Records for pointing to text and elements
— Start —
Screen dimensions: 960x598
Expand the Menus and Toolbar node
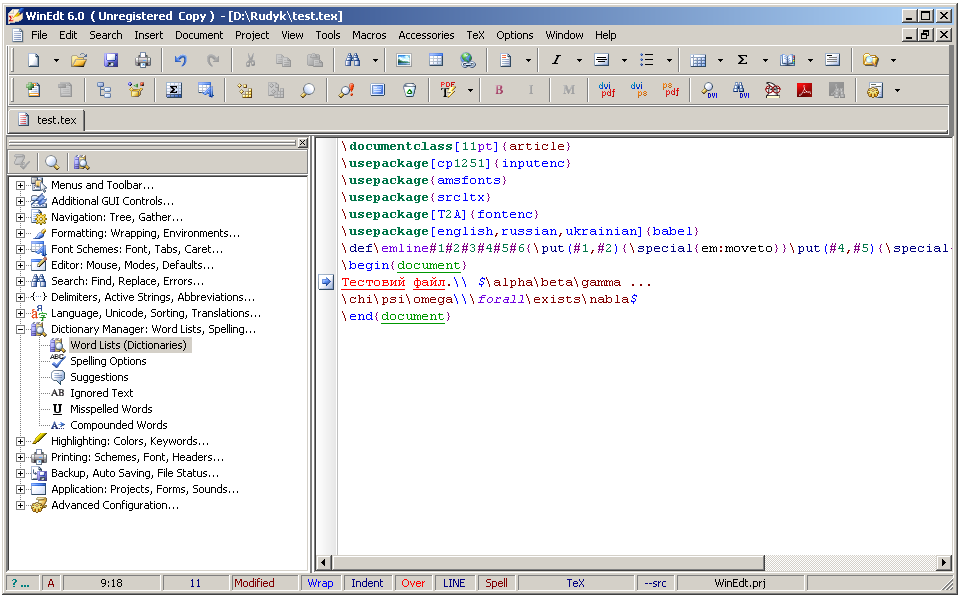point(20,185)
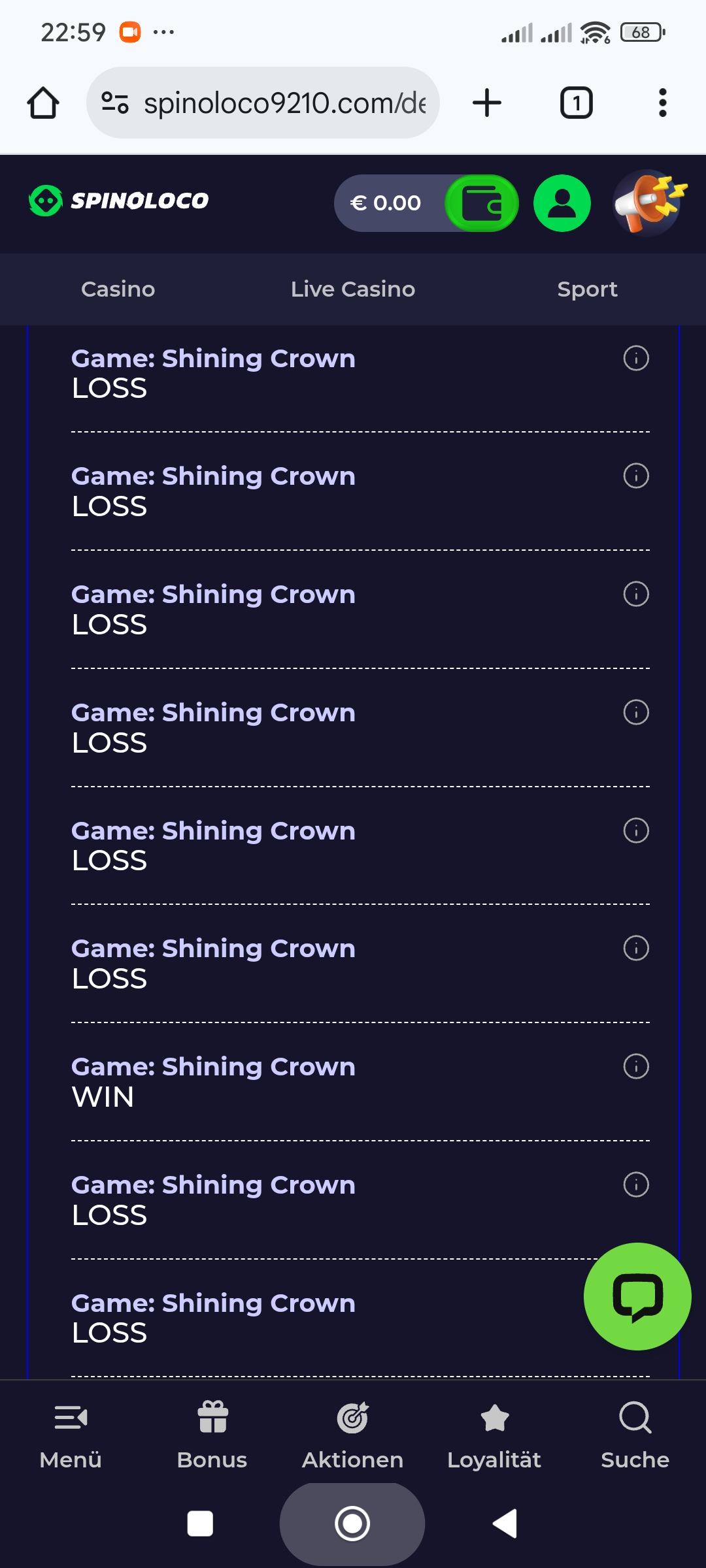Open the green wallet deposit button

482,203
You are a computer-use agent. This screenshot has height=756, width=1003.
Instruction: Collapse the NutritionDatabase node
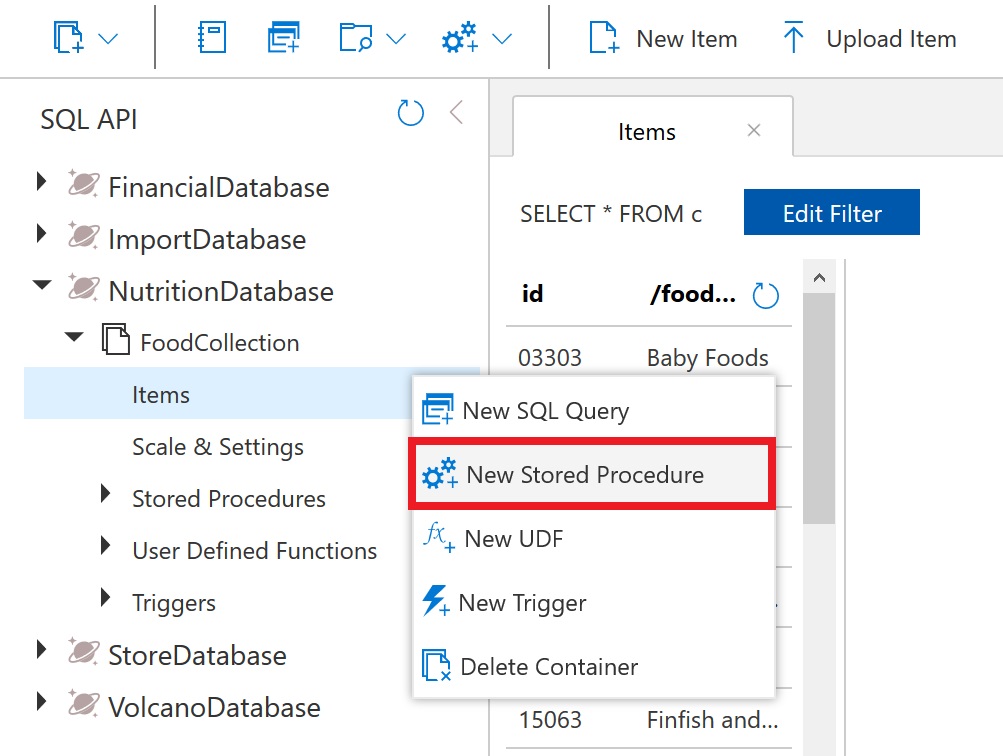pos(42,283)
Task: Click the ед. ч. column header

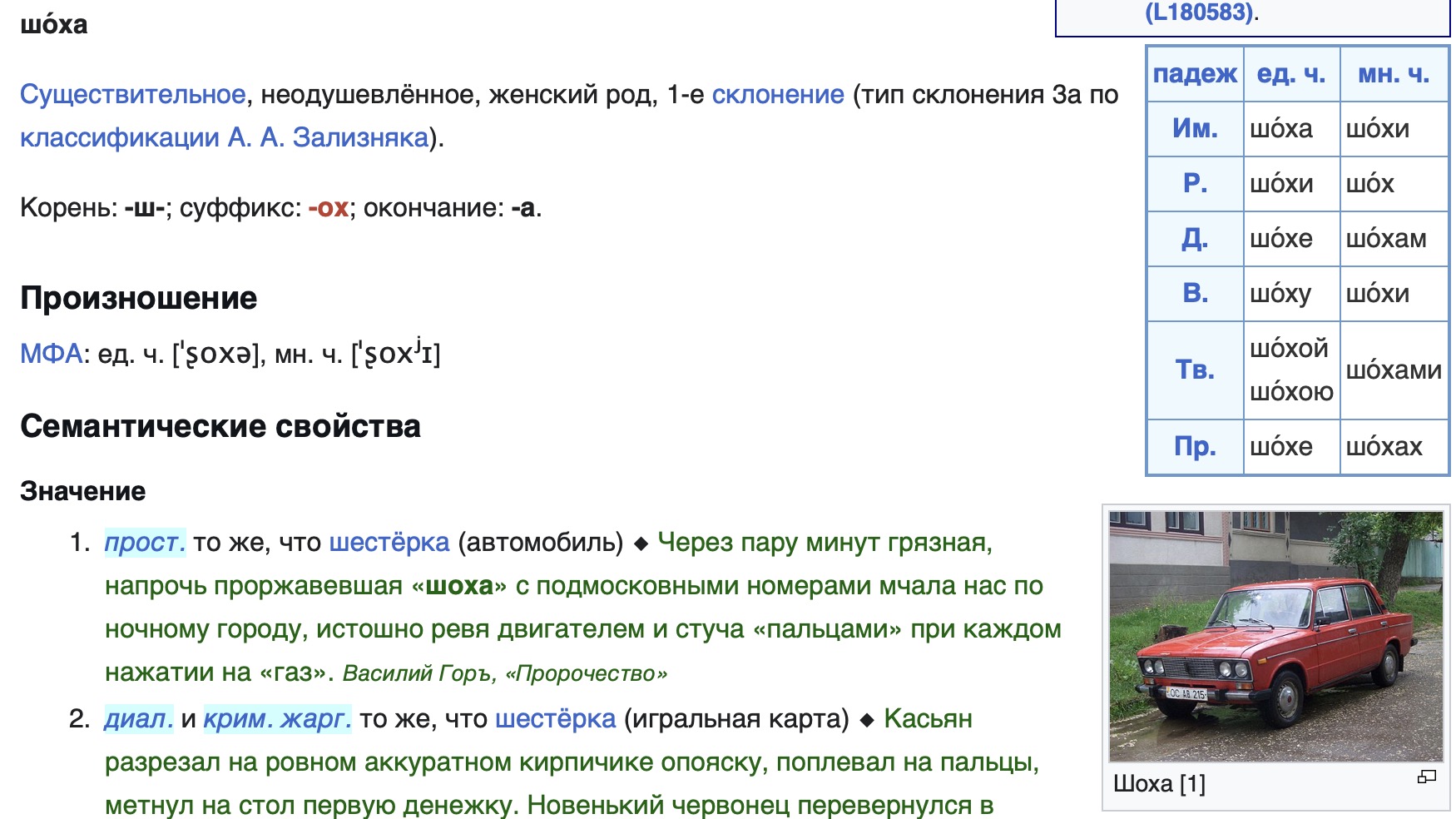Action: [1290, 74]
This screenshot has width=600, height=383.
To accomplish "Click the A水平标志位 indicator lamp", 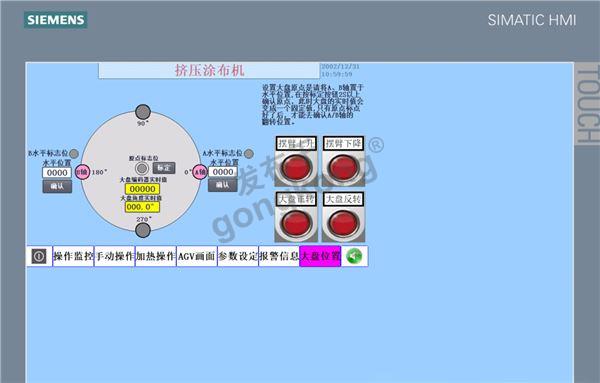I will (249, 153).
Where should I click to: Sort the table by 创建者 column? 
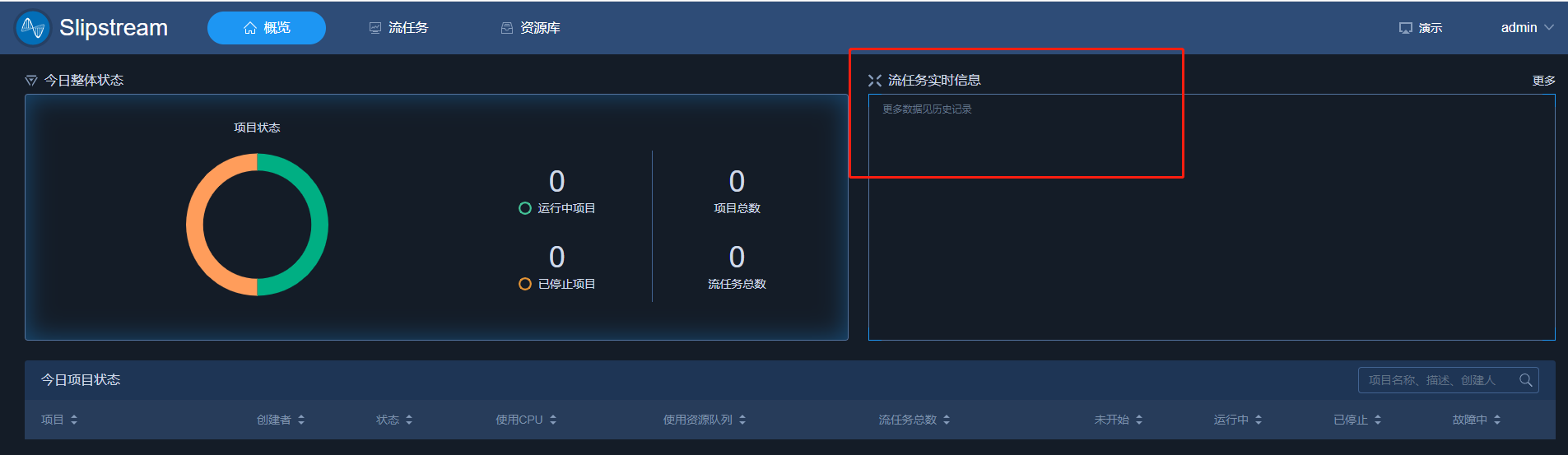pyautogui.click(x=301, y=420)
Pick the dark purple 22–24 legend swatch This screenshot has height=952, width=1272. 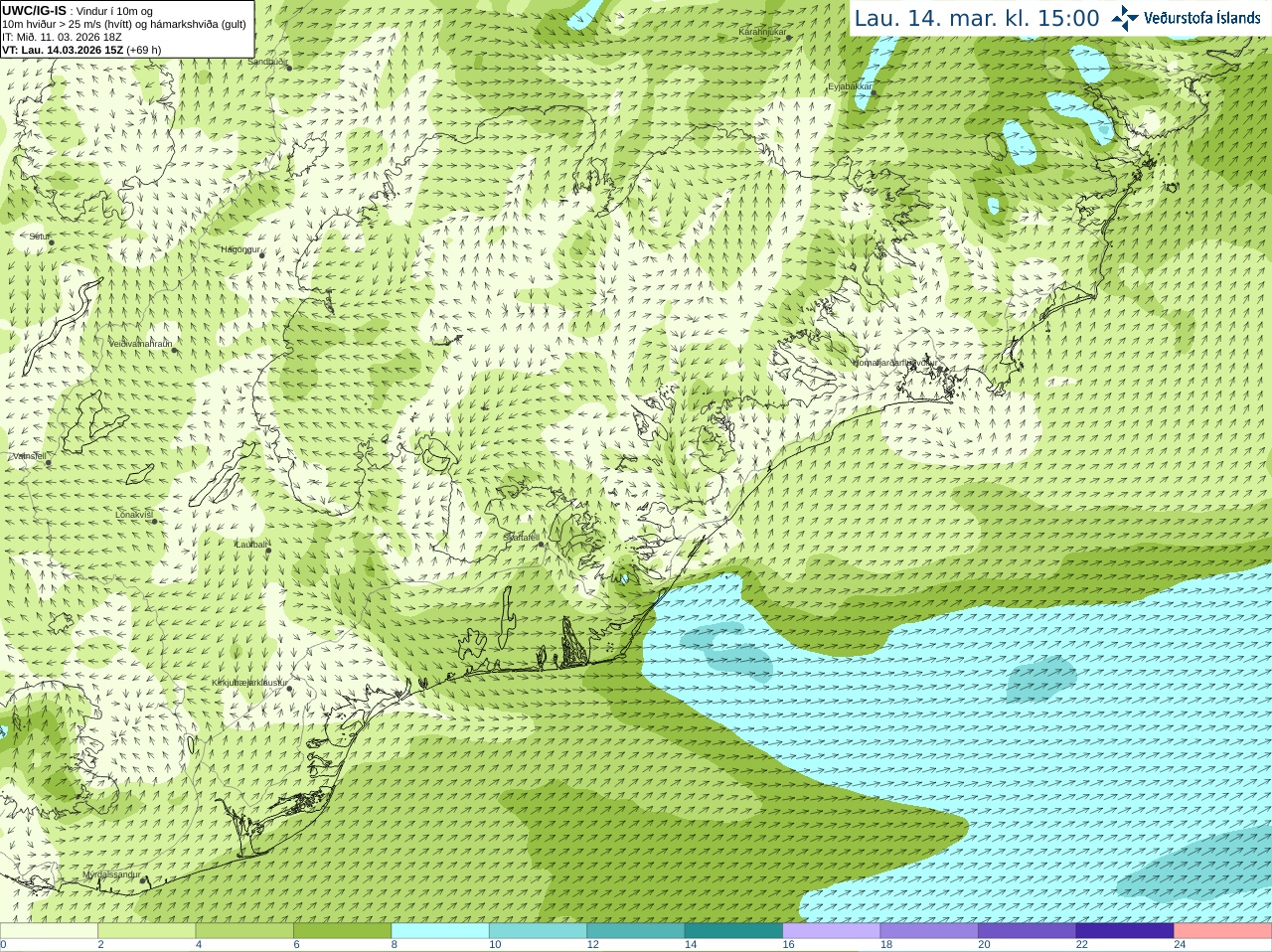[x=1125, y=931]
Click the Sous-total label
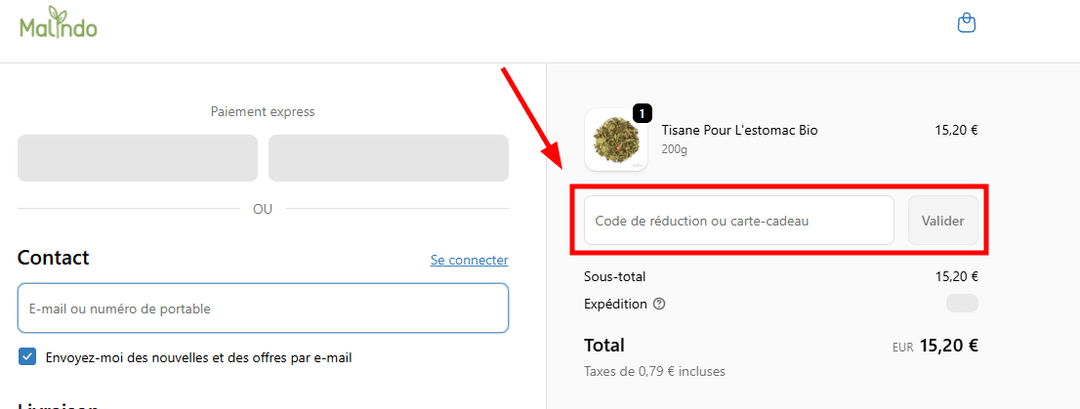 click(x=615, y=277)
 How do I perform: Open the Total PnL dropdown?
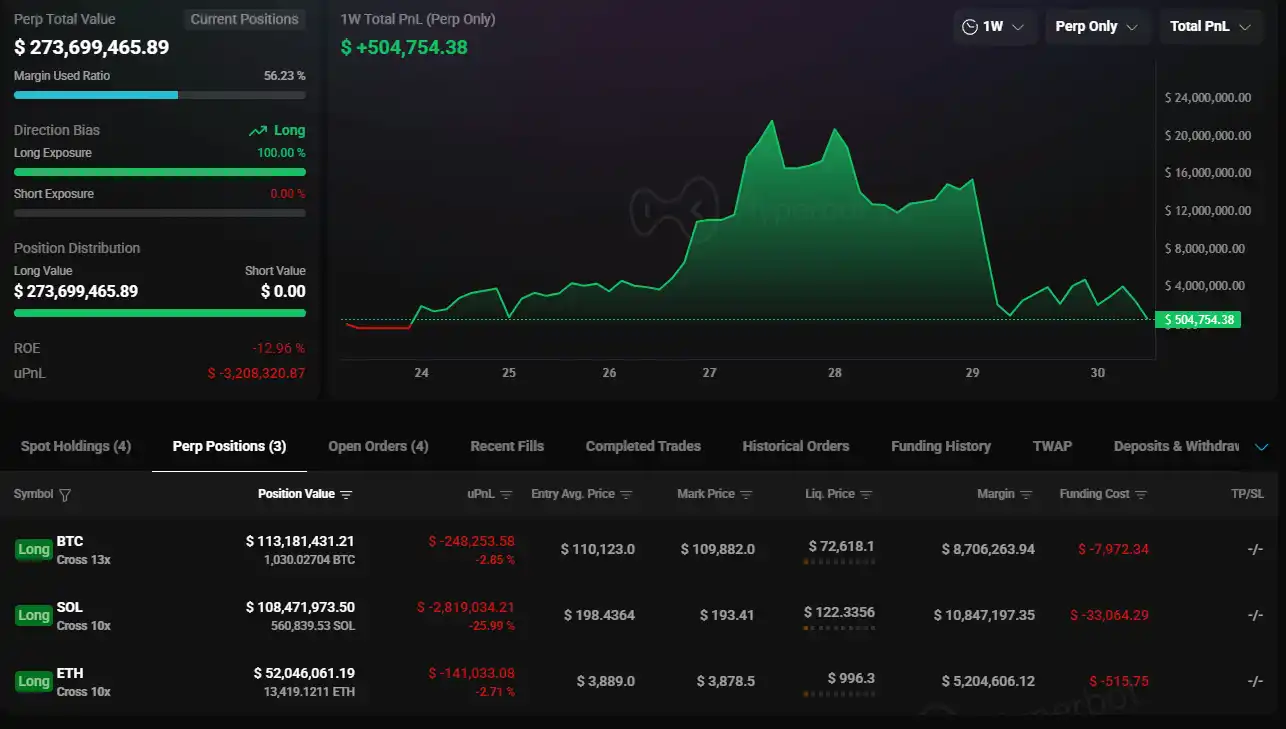coord(1210,26)
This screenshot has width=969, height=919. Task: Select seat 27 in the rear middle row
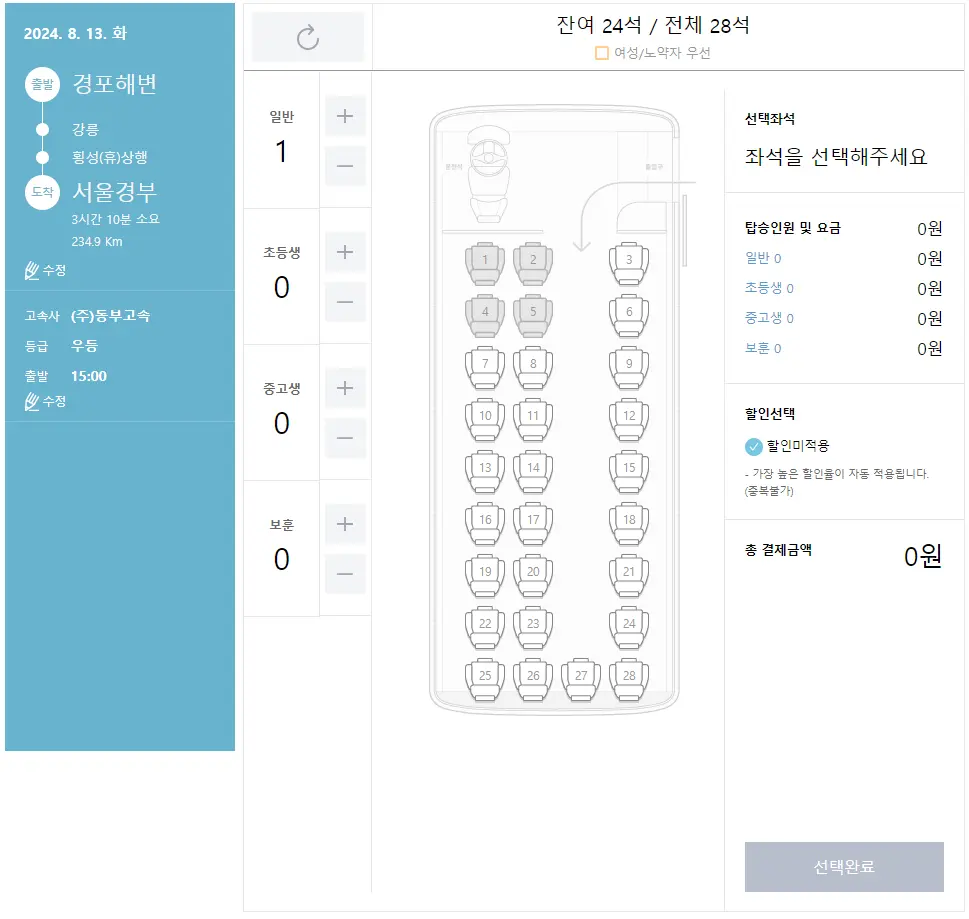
— End —
Task prompt: Turn the stretch of the records from the line containing "How do I perform: Open" through the end into a Markdown table with the columns Row and Line, one numbered row per line. Skip blank lines and leave out the pictures.

Solution for this problem:
| Row | Line |
|---|---|
| 1 |  How do I perform: Open the Total PnL dropdown? |
| 2 | coord(1210,26) |
| 3 | This screenshot has width=969, height=919. Task: Select seat 27 in the rear middle row |